▶ _Document section_
Thiruvananthapuram: After managing to flatten the Covid-19 curve within months of reporting the country’s first coronavirus case last year, Kerala is now grappling with a sharp surge in its daily infections, prompting the Centre to send a high-level team to assist it.
However, the state government maintains the “high numbers” are a result of robust surveillance and reporting system, while pointing to its low fatality rate.
Close to 40,000 cases have been reported from the southern state in the last week alone, with a daily addition of around 5,000, even as its neighbours and other high prevalence states like Tamil Nadu and Karnataka have started seeing a reversal.
As of Thursday, Kerala recorded 5,051 new coronavirus cases, including four UK returnees and 5,638 recoveries as the total caseload inched towards the eight lakh mark.
The toll stood at 3,234 while the active cases are nearly 65,000.
“The rise in the number of cases in the state is due to a robust surveillance and reporting system. We managed to delay the peak of the pandemic and upgraded the threshold of our health system.”
“Our ultimate aim is to save the lives of the people and reduce the mortality rate. Even with this high number of cases, we managed to reduce the death rate,” Health Minister K K Shailaja told PTI.
She said the upward graph could also be attributed to the recently concluded local body polls, swept by the ruling CPI(M)-led LDF.
The state saw the virus curve flatten in April-May last year, even as it witnessed an increase in the cases later in the wake of the return of Keralites from abroad following the lockdown.
Shailaja said Kerala managed to maintain a very low case fatality rate in the state even as it was in a vulnerable position with high population density, high number of old-age population and the most number of diabetic patients.

▶ _Raw data_
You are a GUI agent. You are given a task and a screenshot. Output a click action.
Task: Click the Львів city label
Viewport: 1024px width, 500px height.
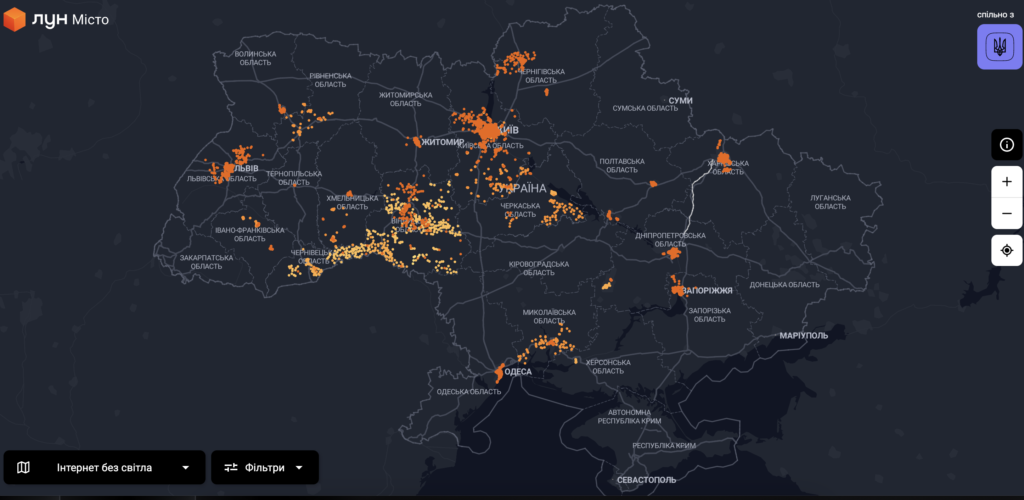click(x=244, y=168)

▶ _Work instruction_
From the news report on Kerala's Covid-19 surge, list every factor it names as placing Kerala in a vulnerable position.

▶ _Exercise result_
- High population density
- High number of old-age population
- The most number of diabetic patients